Fragmento =>
No es una curación inexplicable, ni una bilocación, ni una levitación documentada por testigos fidedignos. No. El milagro más grande ocurrido últimamente en Torreciudad es que el obispo de Barbastro, monseñor Ángel Pérez Pueyo, ha dejado caer –como quien no quiere la cosa, pero con toda la carga dramática del caso– que podría dimitir. Y aunque no está canonizado el sarcasmo como virtud teologal, la noticia bien merece una novena de acción de gracias.
Después de años de conflicto sobre la titularidad del santuario de Torreciudad, de declaraciones grandilocuentes, de victimismo reiterado y de bandazos estratégicos, el obispo ha decidido que la mejor manera de celebrar la Natividad de la Virgen María era utilizar el ambón –ese lugar reservado para proclamar el Evangelio– como plataforma de su última batalla personal. Arremetió contra el Opus Dei, acusó al comisario pontificio Alejandro Arellano, y cuestionó sin ambages la autoridad de la Santa Sede. ¿La razón? Que la mediación vaticana que él mismo pidió parece que no le va a dar la razón. Sencillo.
Uno pensaría que un obispo, padre y pastor de su diócesis, buscaría ante todo la paz, la unidad y la obediencia a la Iglesia. Pero no: aquí lo que prima es el relato, el drama, el “yo contra todos” y, por supuesto, el martirio simulado. Para ello, nada mejor que compararse con el anciano Eleazar, aquel que prefirió morir antes que traicionar la ley de sus padres. Una escena bíblica admirable, convertida ahora en un espejismo autoindulgente. Porque no, monseñor, defender su terquedad no es lo mismo que defender la fe. Y montar un pulso con Roma no lo convierte a usted en profeta: lo acerca peligrosamente a la categoría de alborotador.

Ejercicio 1 =>
Contesta según el fragmento sobre el obispo de Barbastro:
(a) ¿Cómo se llama el obispo?
(b) ¿Durante qué celebración habló desde el ambón?
(c) ¿Con qué personaje bíblico se compara?
Ejercicio 2 =>
Retoma el fragmento sobre el obispo de Barbastro y sigue escribiéndolo a partir de su última frase.
Las líneas proceden de otra fuente.

Líneas extraídas =>

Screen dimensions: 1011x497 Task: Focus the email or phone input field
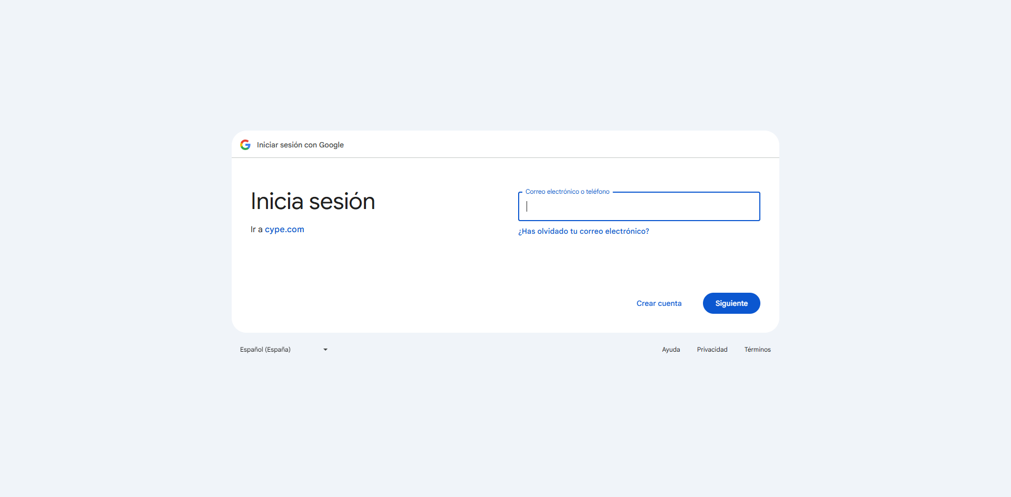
--
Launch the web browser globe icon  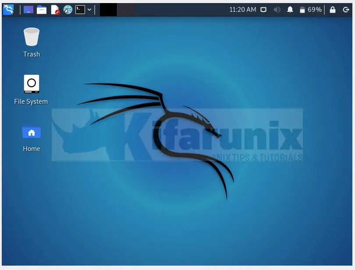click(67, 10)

Respuesta 1 =>
(a) Ángel Pérez Pueyo.
(b) La Natividad de la Virgen María.
(c) Con el anciano Eleazar.

Respuesta 2 =>
La incoherencia es tan monumental que cuesta seguirle el hilo. Primero pidió la intervención de la Santa Sede para resolver el litigio sobre Torreciudad. Luego, cuando el comisario pontificio hace su trabajo, resulta que la solución ya no le convence. De pronto todo son advertencias, amenazas de dimisión, insinuaciones de “intrigas mafiosas” en el Vaticano (¡palabra que pone en boca del mismísimo Francisco!) y el típico aroma de conspiración que tanto gusta a quienes necesitan enemigos para sostener su propia narrativa.
Pero lo más lamentable no fue la homilía incendiaria, sino el numerito final: la entrega de imágenes suyas generadas por inteligencia artificial. Sí, ha leído usted bien. En plena fiesta litúrgica, con la catedral llena de fieles por la Virgen María, el obispo decidió que era el momento adecuado para repartir estampas suyas creadas digitalmente. Narcisismo litúrgico de alta resolución. “Más vergüenza aún”, resumió un sacerdote presente. Y no se equivocó.
Resulta difícil imaginar un episodio más grotesco. Sacerdotes veteranos salieron indignados. Los fieles se sintieron utilizados. Y la fractura entre el obispo y parte de su presbiterio es ya imposible de disimular. ¿Quién sale ganando con esta lamentable escenificación? Desde luego, no la Virgen, ni la diócesis, ni la Iglesia. Y no es el Opus Dei quien queda aquí en evidencia, sino el pastor que ha perdido el norte y usa el ambón como estrado político, el conflicto como combustible y la obediencia como moneda de cambio.
Ahora queda esperar la resolución definitiva de Roma. Será el Papa –León XIV, ni más ni menos– quien deba poner orden. Y lo justo, lo verdaderamente justo, sería que monseñor cumpla su amenaza y dimita. No por castigo, sino por misericordia: por él, por su diócesis y por el bien de la Iglesia. Porque hay momentos en que el retiro no es una derrota, sino una bendición.
Y si eso ocurre, entonces sí: podremos hablar de milagro en Torreciudad. Uno auténtico.